There’s certainly a lot going on but I never got lost and I think, rather than the mess that some critics are presenting it to be, all the story beats from different strands of the movie are nicely interlocking and make sense by the end of the picture. Even to the point where it telegraphs itself in one early scene... as soon as you see a particularly cool ghost character played by Emily Alyn Lind and she gets out a book of matches which holds a single match, you just know how it’s all going to fit in with the denouement of the movie, especially when Nanijani’s character is more fleshed out from around the mid point of the story.

It’s got some nice action beats and a pretty good score by Dario Marianelli, which also uses one of Elmer Bernstein’s main themes from the first film and, sticks to his orchestration style for a lot of the rest of it, I’m pleased to say. I’m also pleased to say that there looks like there will be a proper CD release of the score in a few weeks and so that will be an instant purchase.

Although the film isn’t quite as emotionally engaging as Afterlife, it comes pretty close and I have to say that I am pleased to see that, even without the CGI resurrected spirit of Harold Ramis (although there’s a nice set up to that happening before the rug is pulled out from both the audience and one of the characters), the sequel does pretty well with what it’s got and, honestly, I would be happy if they just kept on making them now.

A couple of odd things I’ll just mention... not really bad things at all, just odd. One is that one of the new characters both looks like and also seems to be playing his character, as a young, mid-1960s Michael Caine, for some reason. I mean... what? It’s like Harry Palmer joined the Ghostbusters! Not knocking it... it’s fun but, why?

Secondly, there is an obvious lesbian attraction between Phoebe Spengler and one of the main ghost characters in the movie, so much so that she temporarily separates her spirit from her body in order to spend some time with her. But it’s really well played between the two characters and... obviously there but, never once specifically mentioned as even existing... it’s like the film wants to ‘almost but not quite’ highlight it and pull back from it at the same time. I suspect there was a slightly different cut of the movie which maybe got buried for commercial reasons... that would be my guess, anyway.

Thirdly, there’s a big set up about all the old ghosts escaping from their holding chamber and returning and we see a shot of them going past the Statue Of Liberty but, not once does the statue get animated in a ghostly manner as I’m sure it did in one of the past movies. It’s almost like the studio deliberately set it up as a visual echo and then... just dropped it for whatever reason (budgetary restrictions or bad CGI would be my best guesses on that).

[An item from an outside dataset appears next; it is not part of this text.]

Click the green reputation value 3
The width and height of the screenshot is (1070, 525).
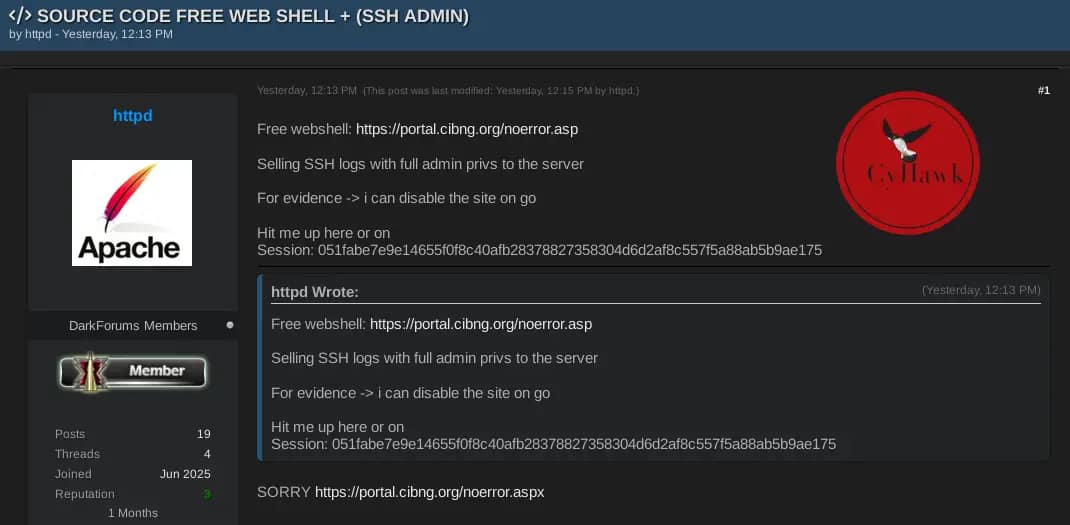click(207, 494)
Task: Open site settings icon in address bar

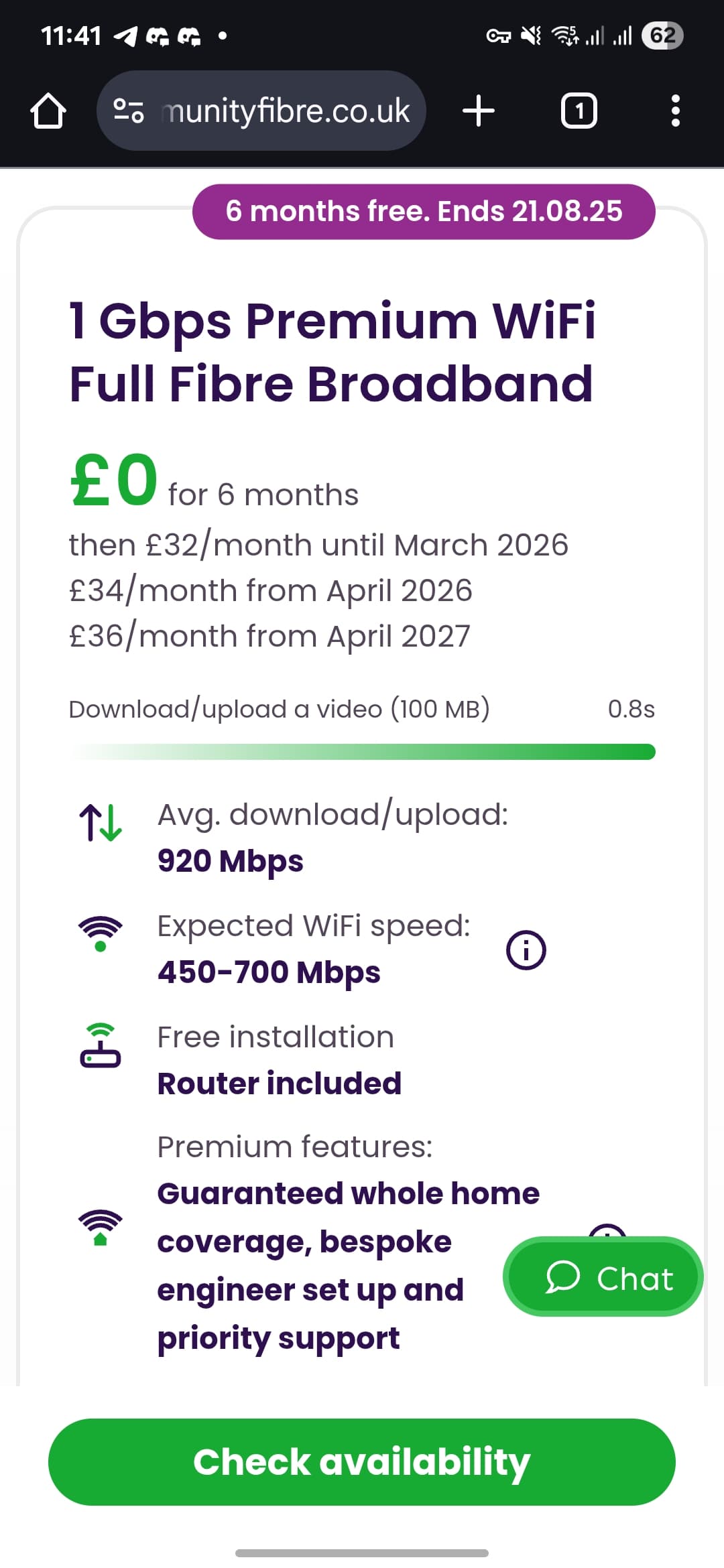Action: pyautogui.click(x=128, y=111)
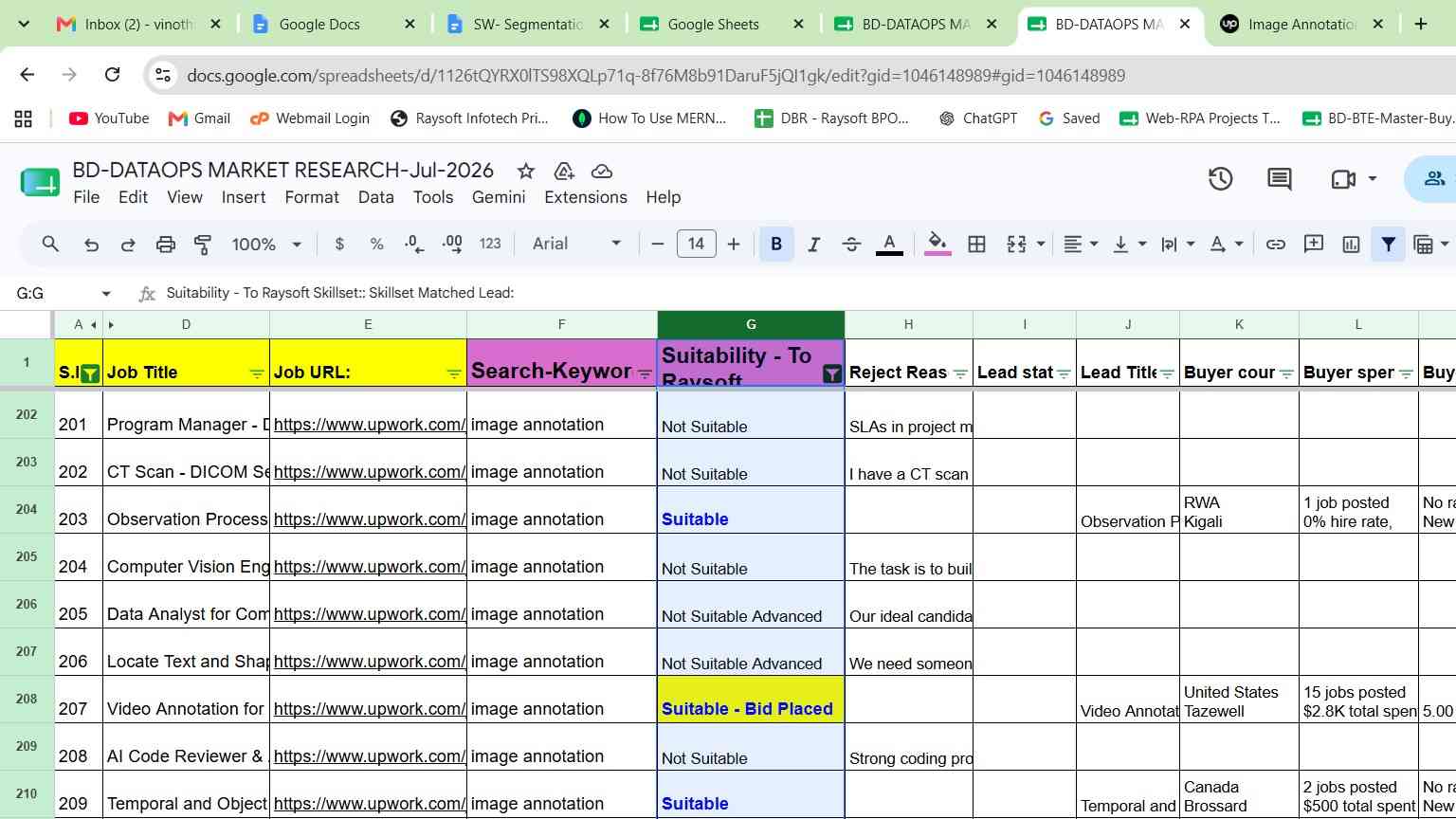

Also, the climactic showdown at the end of the movie... seems a little smaller than you would expect after everything that’s come before it, I thought. Although, it still works pretty well and it doesn’t really detract from the movie either, I reckon. So there you go, I quite liked Ghostbusters Frozen Empire and I think its very lucky that the movie didn’t shift tonally too much from the last outing. If you liked the previous movie then you’ll probably like this one too.